• The records:
+++
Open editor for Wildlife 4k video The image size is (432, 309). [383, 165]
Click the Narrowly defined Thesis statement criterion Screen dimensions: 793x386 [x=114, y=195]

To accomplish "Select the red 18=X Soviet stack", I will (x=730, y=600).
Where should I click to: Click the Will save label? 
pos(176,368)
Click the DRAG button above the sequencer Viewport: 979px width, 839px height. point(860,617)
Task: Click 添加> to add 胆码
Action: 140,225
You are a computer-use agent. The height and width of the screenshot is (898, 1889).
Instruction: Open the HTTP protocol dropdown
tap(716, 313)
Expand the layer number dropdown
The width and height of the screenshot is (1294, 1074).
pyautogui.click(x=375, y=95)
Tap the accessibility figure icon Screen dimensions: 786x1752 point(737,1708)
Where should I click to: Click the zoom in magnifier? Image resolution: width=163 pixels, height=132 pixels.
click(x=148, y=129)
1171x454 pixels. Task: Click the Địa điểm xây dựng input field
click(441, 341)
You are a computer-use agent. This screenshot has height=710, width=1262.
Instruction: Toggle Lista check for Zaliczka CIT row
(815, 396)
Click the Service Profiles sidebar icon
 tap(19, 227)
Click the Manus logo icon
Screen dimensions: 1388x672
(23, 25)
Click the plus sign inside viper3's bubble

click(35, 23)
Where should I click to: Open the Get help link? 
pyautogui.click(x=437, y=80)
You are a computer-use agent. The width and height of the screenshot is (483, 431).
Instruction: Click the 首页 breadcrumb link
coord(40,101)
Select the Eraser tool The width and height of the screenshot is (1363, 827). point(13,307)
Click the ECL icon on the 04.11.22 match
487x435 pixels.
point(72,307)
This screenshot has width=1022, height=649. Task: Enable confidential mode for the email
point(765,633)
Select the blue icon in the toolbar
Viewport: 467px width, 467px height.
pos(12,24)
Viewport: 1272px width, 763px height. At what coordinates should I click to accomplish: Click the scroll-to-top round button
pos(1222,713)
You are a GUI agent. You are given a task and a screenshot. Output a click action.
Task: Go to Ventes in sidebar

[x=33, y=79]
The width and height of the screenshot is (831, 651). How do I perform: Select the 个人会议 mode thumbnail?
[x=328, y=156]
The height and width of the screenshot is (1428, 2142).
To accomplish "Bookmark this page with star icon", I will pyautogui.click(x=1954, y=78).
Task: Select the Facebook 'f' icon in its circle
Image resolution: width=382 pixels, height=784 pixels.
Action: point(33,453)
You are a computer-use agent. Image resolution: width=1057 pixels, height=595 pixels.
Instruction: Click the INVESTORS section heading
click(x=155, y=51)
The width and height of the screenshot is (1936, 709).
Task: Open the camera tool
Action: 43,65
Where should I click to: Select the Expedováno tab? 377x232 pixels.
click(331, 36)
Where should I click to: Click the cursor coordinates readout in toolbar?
+++
• Exercise description:
Return every line of the material above unchanged, from the first line to the last.

• Solution to this problem:
Open editor for Wildlife 4k video The image size is (432, 309). [383, 165]
Click the Narrowly defined Thesis statement criterion Screen dimensions: 793x386 [x=114, y=195]

To accomplish "Select the red 18=X Soviet stack", I will (x=730, y=600).
Where should I click to: Click the Will save label? 
pos(176,368)
Click the DRAG button above the sequencer Viewport: 979px width, 839px height. point(860,617)
Task: Click 添加> to add 胆码
Action: 140,225
You are a computer-use agent. The height and width of the screenshot is (898, 1889).
Instruction: Open the HTTP protocol dropdown
tap(716, 313)
Expand the layer number dropdown
The width and height of the screenshot is (1294, 1074).
pyautogui.click(x=375, y=95)
Tap the accessibility figure icon Screen dimensions: 786x1752 point(737,1708)
Where should I click to: Click the zoom in magnifier? Image resolution: width=163 pixels, height=132 pixels.
click(x=148, y=129)
1171x454 pixels. Task: Click the Địa điểm xây dựng input field
click(441, 341)
You are a computer-use agent. This screenshot has height=710, width=1262.
Instruction: Toggle Lista check for Zaliczka CIT row
(815, 396)
Click the Service Profiles sidebar icon
 tap(19, 227)
Click the Manus logo icon
Screen dimensions: 1388x672
(23, 25)
Click the plus sign inside viper3's bubble

click(35, 23)
Where should I click to: Open the Get help link? 
pyautogui.click(x=437, y=80)
You are a computer-use agent. The width and height of the screenshot is (483, 431).
Instruction: Click the 首页 breadcrumb link
coord(40,101)
Select the Eraser tool The width and height of the screenshot is (1363, 827). point(13,307)
Click the ECL icon on the 04.11.22 match
487x435 pixels.
point(72,307)
This screenshot has width=1022, height=649. Task: Enable confidential mode for the email
point(765,633)
Select the blue icon in the toolbar
Viewport: 467px width, 467px height.
pos(12,24)
Viewport: 1272px width, 763px height. At what coordinates should I click to accomplish: Click the scroll-to-top round button
pos(1222,713)
You are a GUI agent. You are given a task and a screenshot. Output a click action.
Task: Go to Ventes in sidebar

[x=33, y=79]
The width and height of the screenshot is (831, 651). How do I perform: Select the 个人会议 mode thumbnail?
[x=328, y=156]
The height and width of the screenshot is (1428, 2142).
To accomplish "Bookmark this page with star icon", I will pyautogui.click(x=1954, y=78).
Task: Select the Facebook 'f' icon in its circle
Image resolution: width=382 pixels, height=784 pixels.
Action: point(33,453)
You are a computer-use agent. Image resolution: width=1057 pixels, height=595 pixels.
Instruction: Click the INVESTORS section heading
click(x=155, y=51)
The width and height of the screenshot is (1936, 709).
Task: Open the camera tool
Action: 43,65
Where should I click to: Select the Expedováno tab? 377x232 pixels.
click(331, 36)
Where should I click to: Click the cursor coordinates readout in toolbar?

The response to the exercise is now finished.